A MAN killed his partner with a single punch before leaving as paramedics attempted to revive her, a court heard yesterday.

Prosecutors allege that Daniel Bragg “forcefully” hit Julie Cook at Pokesdown railway station on the afternoon Monday, May 2 this year, causing her to fall and hit her head.

However, the two were able to return to a block of flats in Clarence Park Road before Ms Cook’s condition worsened.

Bragg called for an ambulance shortly after 8pm.

When paramedics arrived, he then left the property and went into Boscombe, it is alleged.

He was arrested outside Bosc Vegas in Christchurch Road just before 1.10am the following day.

On the first day of a trial yesterday, jurors were played recordings of three conversations between Bragg and an operator for the South Western Ambulance Service.

In the first phone call, Bragg said: “I haven’t ******* done anything.

“I haven’t done anything.

“I tell you, I ******* haven’t.”

Later on, he was asked if Ms Cook had been injured in any way.

He replied: “No.”

Simon Jones, prosecuting, said: “That is clearly a lie that we say is told in an attempt for him to help himself.”

In fact, Ms Cook had suffered fractures to her left eye socket and skull, jurors heard.

A Home Office-registered forensic pathologist concluded the cause of her death was “severe blunt force impact” to her head, Mr Jones said.

Bragg provided the police with two signed statements after his arrest.

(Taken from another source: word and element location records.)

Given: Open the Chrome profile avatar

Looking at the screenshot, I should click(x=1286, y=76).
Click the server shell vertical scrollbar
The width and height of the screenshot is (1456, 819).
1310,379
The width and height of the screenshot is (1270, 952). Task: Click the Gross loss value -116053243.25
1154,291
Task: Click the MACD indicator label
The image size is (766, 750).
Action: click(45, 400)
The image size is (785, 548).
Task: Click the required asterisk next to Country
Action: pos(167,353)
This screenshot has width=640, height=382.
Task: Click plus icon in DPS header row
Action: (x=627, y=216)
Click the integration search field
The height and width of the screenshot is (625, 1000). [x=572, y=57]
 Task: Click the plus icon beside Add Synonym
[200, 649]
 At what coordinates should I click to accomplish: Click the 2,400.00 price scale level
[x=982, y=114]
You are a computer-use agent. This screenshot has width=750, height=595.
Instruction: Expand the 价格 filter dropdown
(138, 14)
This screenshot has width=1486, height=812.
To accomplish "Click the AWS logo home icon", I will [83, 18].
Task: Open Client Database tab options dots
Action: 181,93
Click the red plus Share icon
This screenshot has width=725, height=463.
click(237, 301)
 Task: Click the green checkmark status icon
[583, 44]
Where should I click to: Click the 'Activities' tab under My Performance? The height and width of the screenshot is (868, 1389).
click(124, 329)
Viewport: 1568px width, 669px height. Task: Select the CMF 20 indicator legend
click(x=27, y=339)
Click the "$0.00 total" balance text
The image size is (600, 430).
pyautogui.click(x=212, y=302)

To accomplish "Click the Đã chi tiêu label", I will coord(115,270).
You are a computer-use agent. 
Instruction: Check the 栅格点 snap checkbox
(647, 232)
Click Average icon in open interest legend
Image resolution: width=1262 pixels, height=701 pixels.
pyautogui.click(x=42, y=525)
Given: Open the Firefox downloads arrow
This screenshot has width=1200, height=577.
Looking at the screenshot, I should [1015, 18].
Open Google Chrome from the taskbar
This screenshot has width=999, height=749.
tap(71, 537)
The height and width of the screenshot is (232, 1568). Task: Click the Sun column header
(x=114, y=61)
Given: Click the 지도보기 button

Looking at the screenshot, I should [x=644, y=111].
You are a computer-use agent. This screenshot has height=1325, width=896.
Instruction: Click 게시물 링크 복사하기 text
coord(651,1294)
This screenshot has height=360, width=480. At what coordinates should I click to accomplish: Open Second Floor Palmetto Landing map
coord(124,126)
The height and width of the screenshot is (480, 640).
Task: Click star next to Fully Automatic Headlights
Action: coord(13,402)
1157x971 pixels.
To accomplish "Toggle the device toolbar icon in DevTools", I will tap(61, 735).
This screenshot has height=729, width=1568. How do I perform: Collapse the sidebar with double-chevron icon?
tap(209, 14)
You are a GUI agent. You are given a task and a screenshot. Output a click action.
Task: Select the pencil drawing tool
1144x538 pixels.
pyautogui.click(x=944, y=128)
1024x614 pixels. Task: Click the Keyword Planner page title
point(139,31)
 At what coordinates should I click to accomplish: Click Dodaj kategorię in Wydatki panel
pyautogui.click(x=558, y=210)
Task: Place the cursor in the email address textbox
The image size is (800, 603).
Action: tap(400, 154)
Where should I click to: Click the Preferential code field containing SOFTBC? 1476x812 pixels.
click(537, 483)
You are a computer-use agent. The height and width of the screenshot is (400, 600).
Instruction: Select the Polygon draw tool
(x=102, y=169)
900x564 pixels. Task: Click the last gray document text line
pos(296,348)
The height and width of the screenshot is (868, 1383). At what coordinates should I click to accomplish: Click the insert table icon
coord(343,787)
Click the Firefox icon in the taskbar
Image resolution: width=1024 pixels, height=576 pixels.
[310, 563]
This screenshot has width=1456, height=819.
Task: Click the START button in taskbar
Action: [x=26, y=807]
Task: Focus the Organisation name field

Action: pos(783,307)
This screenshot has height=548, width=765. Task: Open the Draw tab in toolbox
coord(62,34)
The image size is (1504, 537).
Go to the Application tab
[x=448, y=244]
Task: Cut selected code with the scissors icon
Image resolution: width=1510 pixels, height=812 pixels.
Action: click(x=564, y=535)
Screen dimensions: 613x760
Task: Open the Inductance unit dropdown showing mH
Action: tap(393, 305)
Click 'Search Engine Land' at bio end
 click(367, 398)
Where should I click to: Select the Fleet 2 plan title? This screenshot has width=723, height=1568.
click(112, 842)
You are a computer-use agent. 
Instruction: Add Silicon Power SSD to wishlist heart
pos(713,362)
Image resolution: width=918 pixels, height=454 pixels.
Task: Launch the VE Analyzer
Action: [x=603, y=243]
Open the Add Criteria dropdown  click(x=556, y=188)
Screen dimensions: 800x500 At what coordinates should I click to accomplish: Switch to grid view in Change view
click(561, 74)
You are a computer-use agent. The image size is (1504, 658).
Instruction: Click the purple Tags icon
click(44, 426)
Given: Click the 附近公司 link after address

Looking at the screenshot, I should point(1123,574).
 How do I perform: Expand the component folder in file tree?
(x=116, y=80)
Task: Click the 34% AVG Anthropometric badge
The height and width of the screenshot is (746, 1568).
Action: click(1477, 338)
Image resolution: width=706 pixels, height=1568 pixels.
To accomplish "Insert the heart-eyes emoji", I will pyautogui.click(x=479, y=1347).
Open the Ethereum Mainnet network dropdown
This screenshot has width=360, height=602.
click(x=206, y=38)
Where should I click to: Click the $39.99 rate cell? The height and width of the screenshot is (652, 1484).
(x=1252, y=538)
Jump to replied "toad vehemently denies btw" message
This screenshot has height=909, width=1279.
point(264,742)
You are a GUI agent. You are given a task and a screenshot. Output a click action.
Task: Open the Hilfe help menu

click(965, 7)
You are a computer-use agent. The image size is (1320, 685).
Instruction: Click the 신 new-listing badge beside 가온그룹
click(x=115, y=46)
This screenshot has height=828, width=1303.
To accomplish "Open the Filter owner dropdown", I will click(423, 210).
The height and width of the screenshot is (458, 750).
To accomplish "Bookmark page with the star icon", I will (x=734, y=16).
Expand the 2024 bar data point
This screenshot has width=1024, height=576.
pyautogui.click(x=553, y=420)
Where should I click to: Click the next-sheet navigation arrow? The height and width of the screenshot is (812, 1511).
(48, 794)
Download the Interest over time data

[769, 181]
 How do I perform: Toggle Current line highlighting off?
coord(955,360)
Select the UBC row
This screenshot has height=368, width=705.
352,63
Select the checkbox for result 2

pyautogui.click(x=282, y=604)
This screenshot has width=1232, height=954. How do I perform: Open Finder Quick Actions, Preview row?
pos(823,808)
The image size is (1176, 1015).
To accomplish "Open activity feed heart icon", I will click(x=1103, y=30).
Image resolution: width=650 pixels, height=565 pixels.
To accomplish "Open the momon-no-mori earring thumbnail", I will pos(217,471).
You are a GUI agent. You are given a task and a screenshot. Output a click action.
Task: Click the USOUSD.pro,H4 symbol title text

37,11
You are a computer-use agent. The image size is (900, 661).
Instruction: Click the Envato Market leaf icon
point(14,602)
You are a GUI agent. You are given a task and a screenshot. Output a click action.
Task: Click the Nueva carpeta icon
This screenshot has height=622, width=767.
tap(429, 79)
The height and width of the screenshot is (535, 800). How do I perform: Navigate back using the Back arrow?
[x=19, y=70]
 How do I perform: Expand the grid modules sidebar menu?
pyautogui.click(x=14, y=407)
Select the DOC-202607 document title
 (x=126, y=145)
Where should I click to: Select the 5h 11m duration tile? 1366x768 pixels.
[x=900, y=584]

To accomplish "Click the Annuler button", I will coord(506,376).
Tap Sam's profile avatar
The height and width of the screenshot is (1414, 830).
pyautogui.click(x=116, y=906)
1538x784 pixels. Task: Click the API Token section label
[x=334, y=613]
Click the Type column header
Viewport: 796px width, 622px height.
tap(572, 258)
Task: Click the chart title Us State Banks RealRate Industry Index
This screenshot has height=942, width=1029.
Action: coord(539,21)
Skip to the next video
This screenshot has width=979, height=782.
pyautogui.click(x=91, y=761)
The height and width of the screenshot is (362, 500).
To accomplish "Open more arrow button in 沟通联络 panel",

In the first, written before Ms Cook’s death on the evening of Wednesday, May 4 at Poole Hospital, he said he was “muddled” and in withdrawal.

“I’m in a distressed and confused state,” he said.

In the second statement, which was given to police after he was told that Ms Cook had died, Bragg admitted that the couple had “verbally argued” at the railway station.

“She was drunk and hit me twice about the face,” he wrote.

“She walked away from me.

“I thought the matter was ended but she turned and came towards me again.

“I fended her off and she fell to the ground.”

Mr Jones said: “The issue in this case is whether the defendant acted in self-defence.

“The prosecution say that self-defence simply has no place in this case.

“It’s just not credible.”

The prosecutor said Bragg’s statement about ‘fending off’ Ms Cook is “vague”.

Mr Jones added: “At no stage in these prepared statements is there any acceptance of it being a forceful punch he has clearly struck.”

Bragg, who is 36 and of no fixed abode, denies manslaughter.

The trial, at Winchester Crown Court, continues.